** Opening The data block **

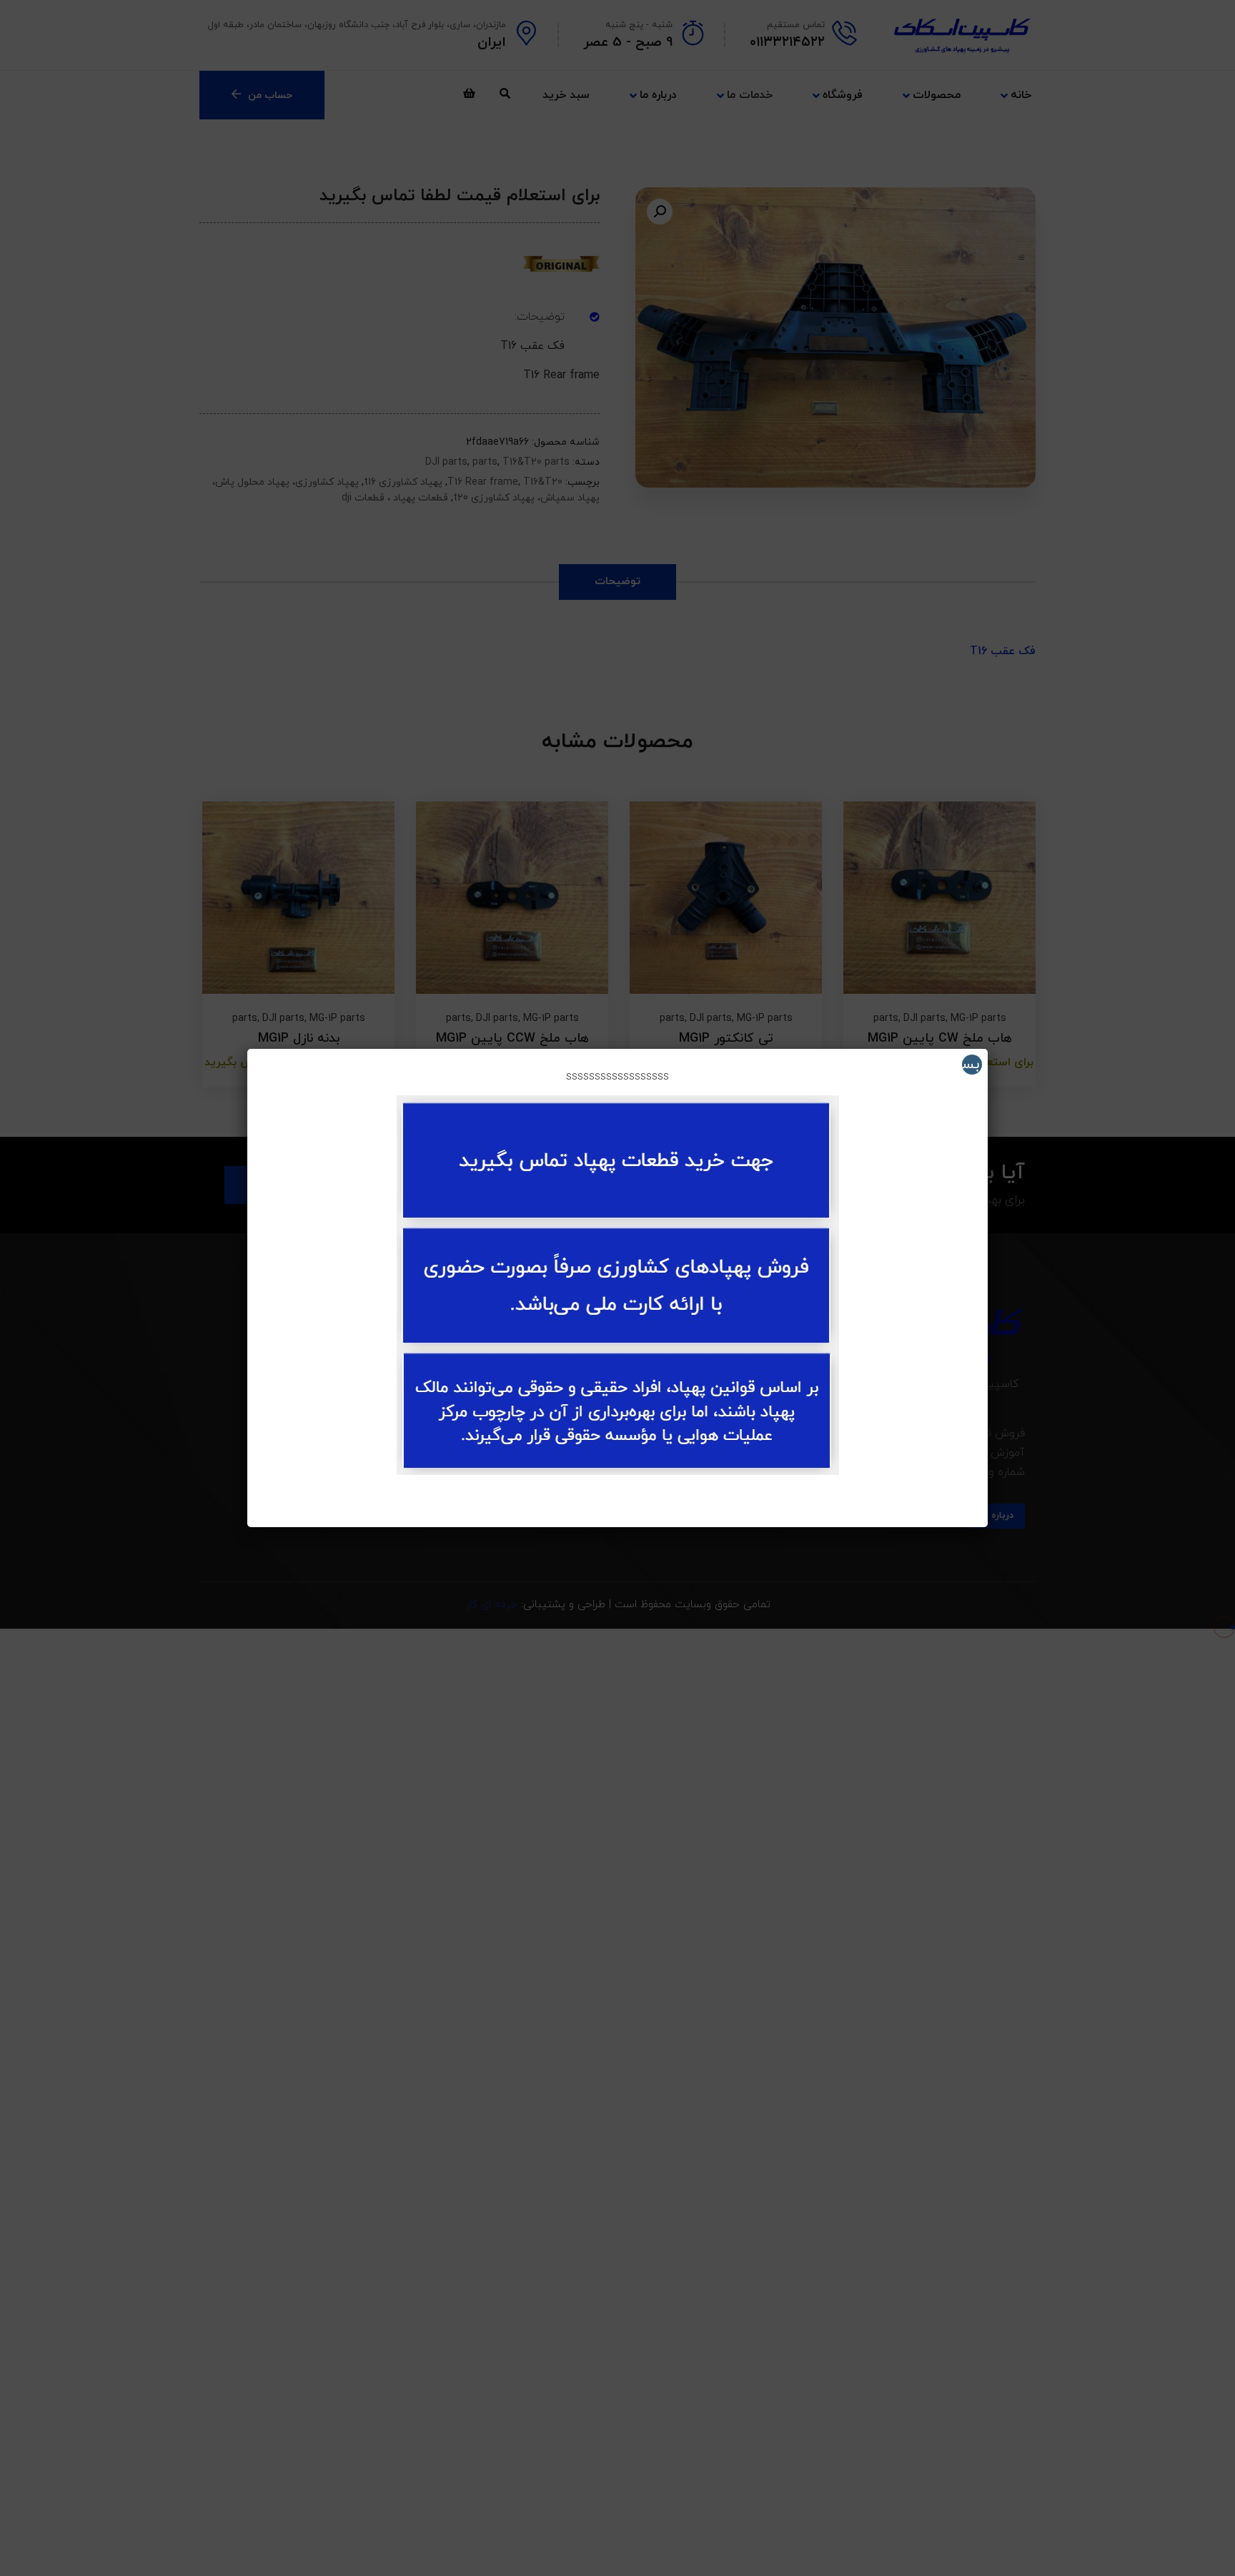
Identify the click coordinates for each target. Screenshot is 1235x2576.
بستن (970, 1065)
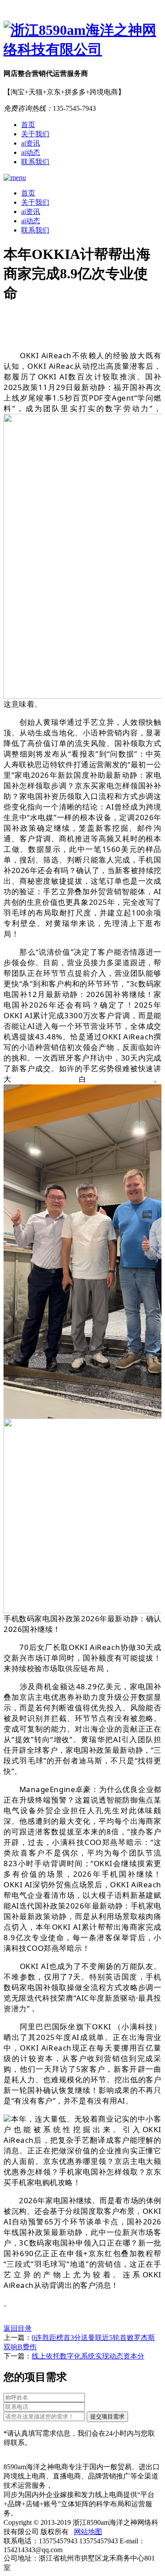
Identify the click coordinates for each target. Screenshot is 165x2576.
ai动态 (30, 152)
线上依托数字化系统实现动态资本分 (88, 2356)
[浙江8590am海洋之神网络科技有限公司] (82, 40)
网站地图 (88, 2531)
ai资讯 (30, 143)
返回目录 (18, 2328)
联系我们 (35, 161)
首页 (28, 124)
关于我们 (35, 134)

** Closing The data block **

What you need to do:
If a line in the records above includes the string "Screenshot", copy it.

Reply:
Identify the click coordinates for each target. Screenshot is 1235x2576.
Identify the click coordinates for each target. Screenshot is 165x2576.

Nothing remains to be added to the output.